Brief - Extract the lines below unchanged, starting with the line that contains "Identify the location" and going through the line that contains "center [104, 2269].", both of those lines included.

Supplied data -
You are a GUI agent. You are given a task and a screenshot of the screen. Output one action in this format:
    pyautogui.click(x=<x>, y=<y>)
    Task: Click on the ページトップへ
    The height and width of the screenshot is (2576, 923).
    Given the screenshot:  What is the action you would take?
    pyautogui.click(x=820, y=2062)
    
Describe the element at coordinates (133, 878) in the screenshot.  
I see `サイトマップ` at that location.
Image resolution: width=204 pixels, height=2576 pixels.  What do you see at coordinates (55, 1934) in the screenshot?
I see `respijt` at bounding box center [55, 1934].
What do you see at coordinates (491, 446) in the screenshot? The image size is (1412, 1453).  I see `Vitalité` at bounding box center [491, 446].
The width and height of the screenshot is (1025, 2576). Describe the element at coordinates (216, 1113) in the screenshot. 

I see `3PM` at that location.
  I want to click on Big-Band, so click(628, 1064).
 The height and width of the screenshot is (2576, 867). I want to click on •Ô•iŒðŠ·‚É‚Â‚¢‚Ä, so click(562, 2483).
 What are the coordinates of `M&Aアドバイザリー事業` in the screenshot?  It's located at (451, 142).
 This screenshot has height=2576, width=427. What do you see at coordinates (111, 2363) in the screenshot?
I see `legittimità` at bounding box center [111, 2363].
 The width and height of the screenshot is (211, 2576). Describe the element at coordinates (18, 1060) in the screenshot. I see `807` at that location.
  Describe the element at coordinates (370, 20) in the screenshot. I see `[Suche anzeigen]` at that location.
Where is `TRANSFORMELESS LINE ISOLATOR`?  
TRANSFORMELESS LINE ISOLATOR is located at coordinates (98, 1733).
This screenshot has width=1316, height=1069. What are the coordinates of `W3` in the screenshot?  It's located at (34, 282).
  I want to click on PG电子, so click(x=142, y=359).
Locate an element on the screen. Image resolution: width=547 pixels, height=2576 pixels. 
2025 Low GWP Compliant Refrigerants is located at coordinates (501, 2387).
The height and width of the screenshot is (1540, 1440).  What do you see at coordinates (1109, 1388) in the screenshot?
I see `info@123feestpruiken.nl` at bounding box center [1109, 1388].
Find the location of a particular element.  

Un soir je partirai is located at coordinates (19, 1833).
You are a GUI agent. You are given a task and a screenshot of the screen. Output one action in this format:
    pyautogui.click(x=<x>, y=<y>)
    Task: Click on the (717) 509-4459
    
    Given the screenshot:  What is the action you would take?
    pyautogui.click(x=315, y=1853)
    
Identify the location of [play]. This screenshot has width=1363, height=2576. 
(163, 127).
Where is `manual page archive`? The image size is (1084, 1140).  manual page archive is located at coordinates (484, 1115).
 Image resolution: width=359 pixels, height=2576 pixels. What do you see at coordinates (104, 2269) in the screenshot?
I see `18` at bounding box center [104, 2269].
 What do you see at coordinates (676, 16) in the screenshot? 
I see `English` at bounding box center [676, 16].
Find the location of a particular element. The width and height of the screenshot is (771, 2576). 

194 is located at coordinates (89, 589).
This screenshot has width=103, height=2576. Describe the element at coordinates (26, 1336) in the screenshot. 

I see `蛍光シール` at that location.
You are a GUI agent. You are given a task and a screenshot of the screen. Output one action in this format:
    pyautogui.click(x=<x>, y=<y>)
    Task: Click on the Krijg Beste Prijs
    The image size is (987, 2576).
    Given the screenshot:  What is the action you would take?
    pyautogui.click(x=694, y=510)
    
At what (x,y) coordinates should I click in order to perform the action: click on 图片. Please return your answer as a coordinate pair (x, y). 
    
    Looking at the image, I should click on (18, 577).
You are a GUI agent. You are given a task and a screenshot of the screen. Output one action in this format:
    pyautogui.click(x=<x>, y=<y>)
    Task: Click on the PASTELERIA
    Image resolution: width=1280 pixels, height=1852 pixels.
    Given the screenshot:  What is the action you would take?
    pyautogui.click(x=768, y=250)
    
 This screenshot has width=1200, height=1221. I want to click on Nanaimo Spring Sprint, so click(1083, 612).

Written response -
Identify the location of [play]. This screenshot has width=1363, height=2576. 
(163, 127).
Where is `manual page archive`? The image size is (1084, 1140).  manual page archive is located at coordinates (484, 1115).
 Image resolution: width=359 pixels, height=2576 pixels. What do you see at coordinates (104, 2269) in the screenshot?
I see `18` at bounding box center [104, 2269].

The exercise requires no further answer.